--- start ---

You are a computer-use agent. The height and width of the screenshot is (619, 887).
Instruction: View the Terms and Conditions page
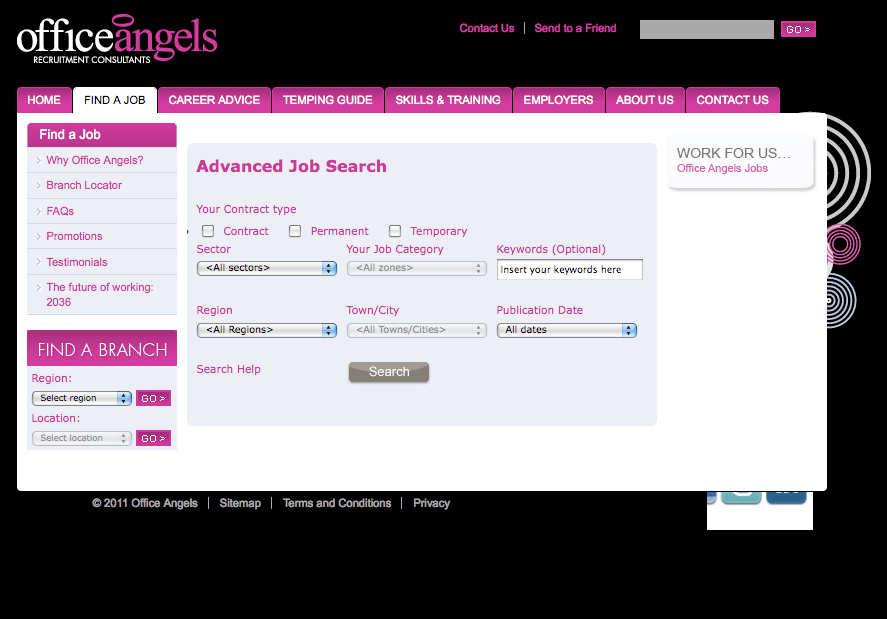[x=337, y=503]
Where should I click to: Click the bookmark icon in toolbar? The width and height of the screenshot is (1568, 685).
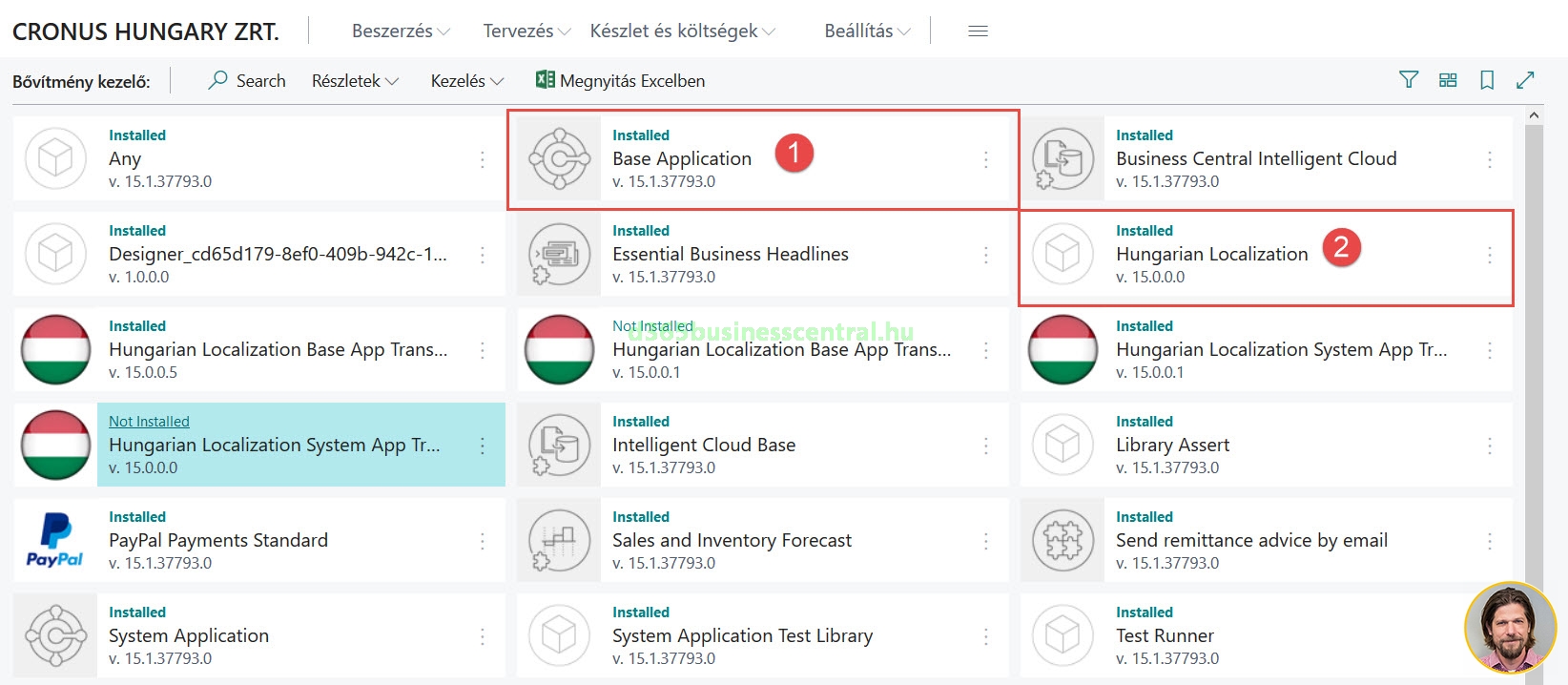pos(1486,80)
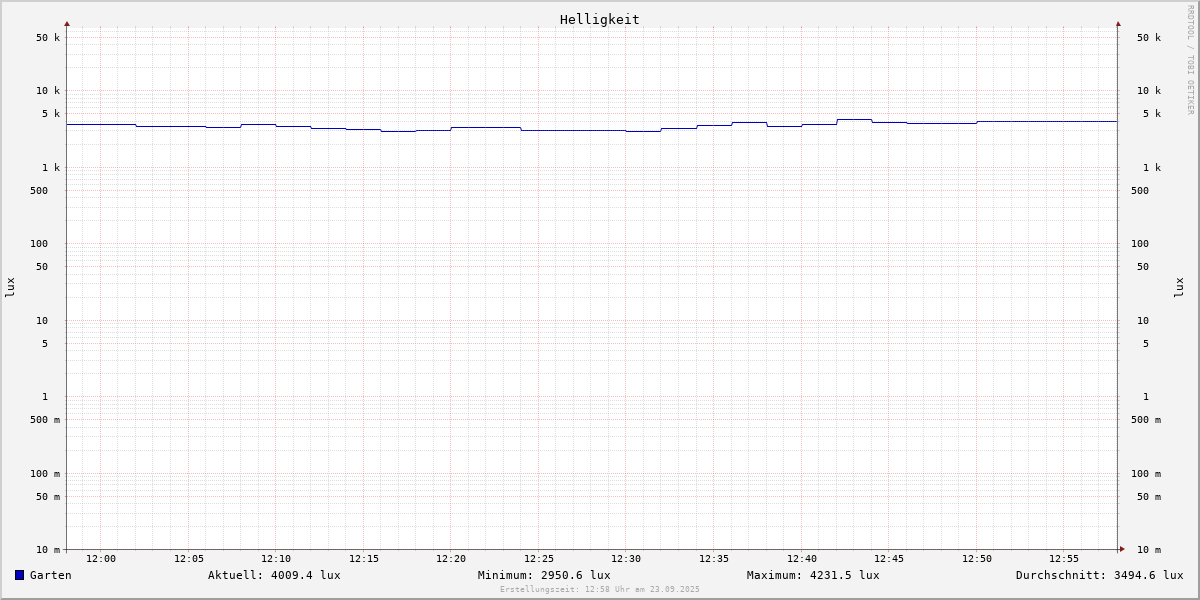Click the red arrow atop the right axis

click(x=1118, y=23)
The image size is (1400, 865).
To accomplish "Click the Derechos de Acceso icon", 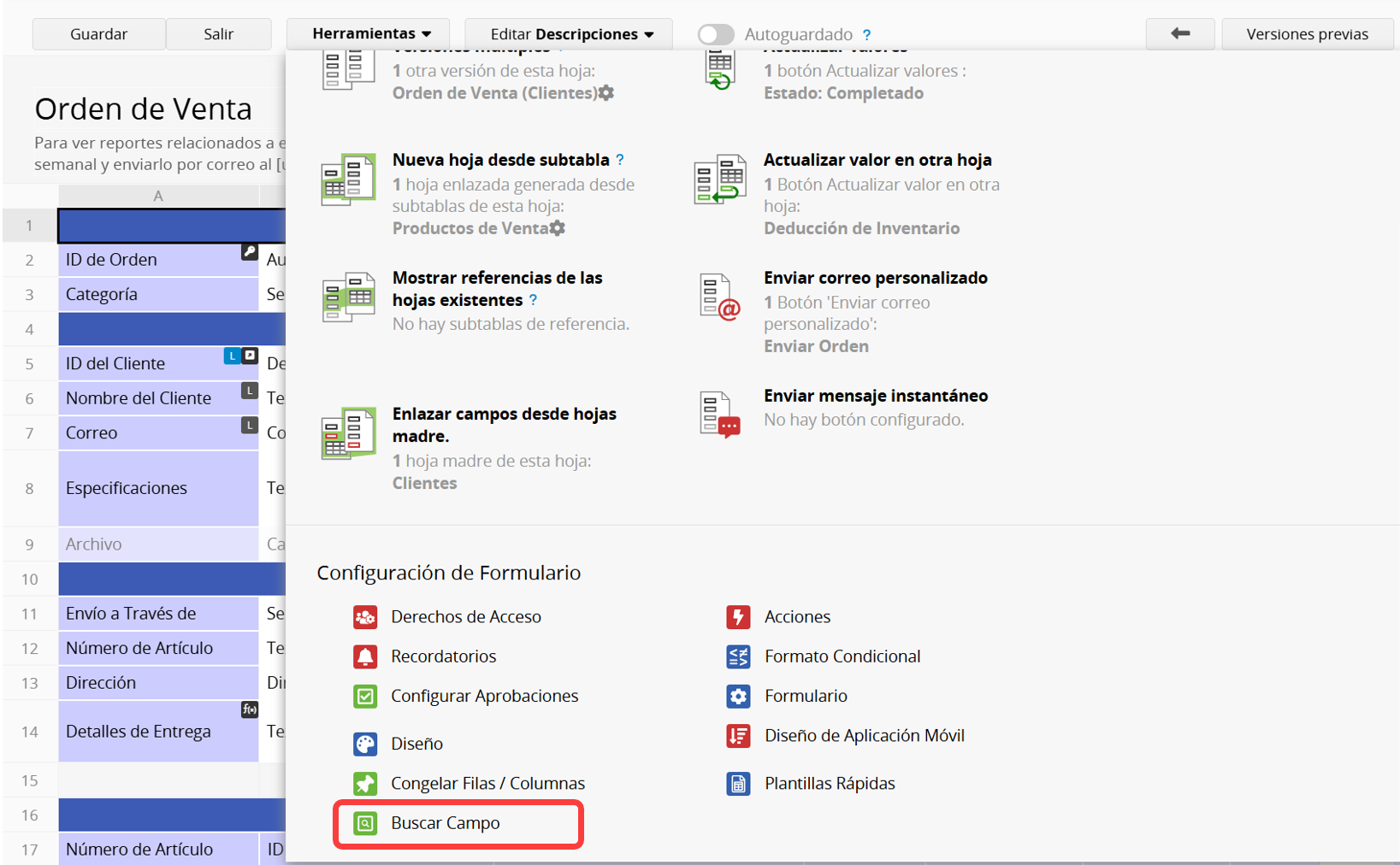I will click(x=365, y=616).

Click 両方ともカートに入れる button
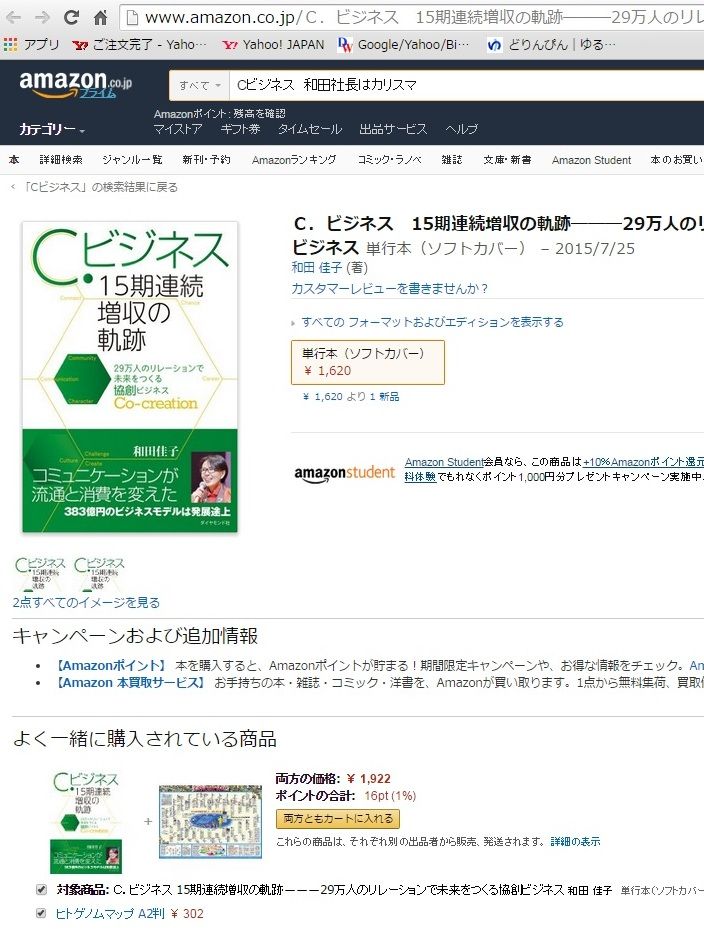(338, 819)
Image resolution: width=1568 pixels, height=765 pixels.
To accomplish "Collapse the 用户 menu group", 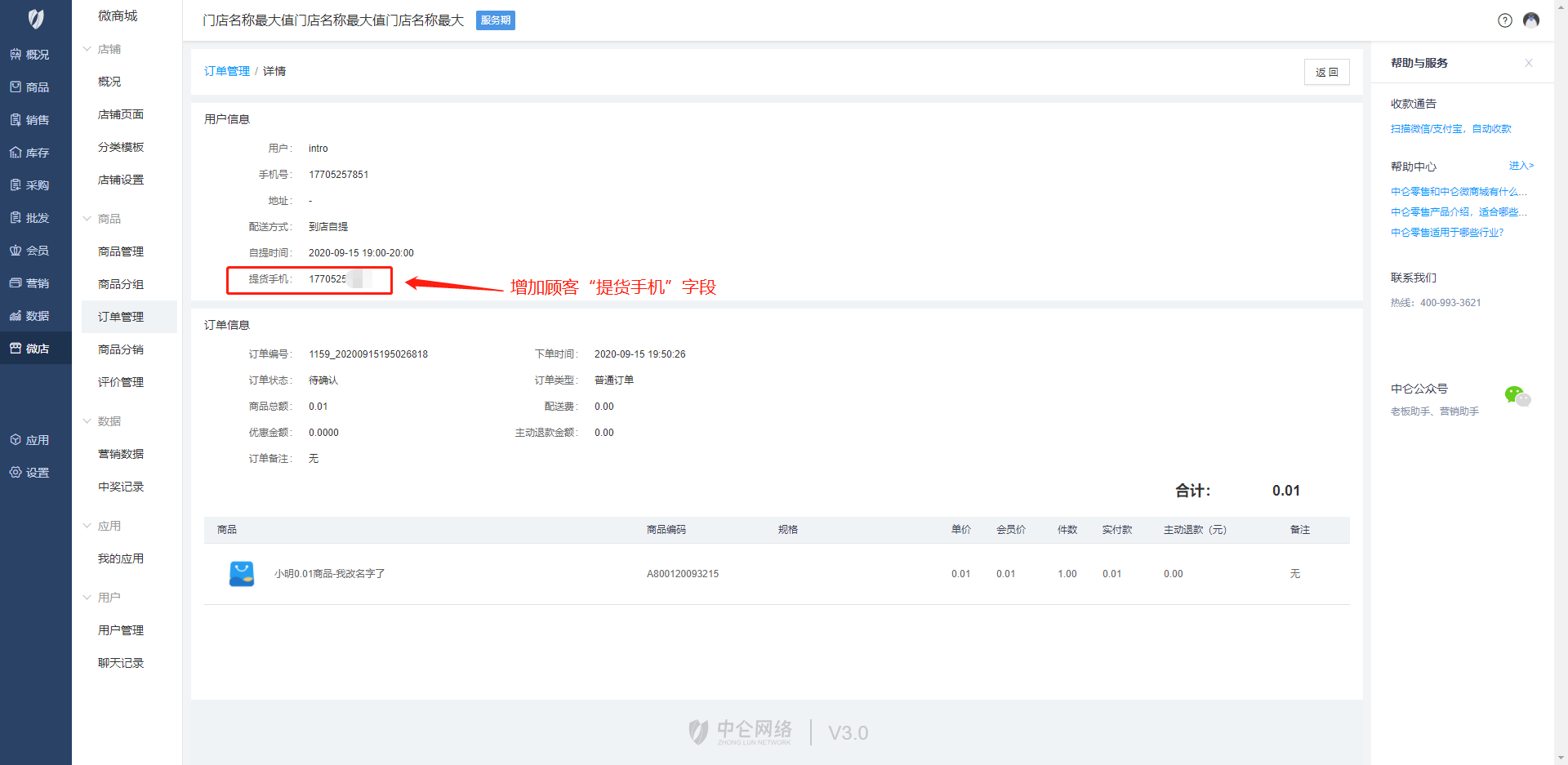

--- end ---

EXERCISE DIRECTIONS:
Switch "Collapse" to "Expand" in the lines, starting at the line that contains "Image resolution: width=1568" and continuing through the last of the lines, and write out only those lines. Leave the pictures out.

ANSWER TO THE PROBLEM:
Image resolution: width=1568 pixels, height=765 pixels.
To accomplish "Expand the 用户 menu group", 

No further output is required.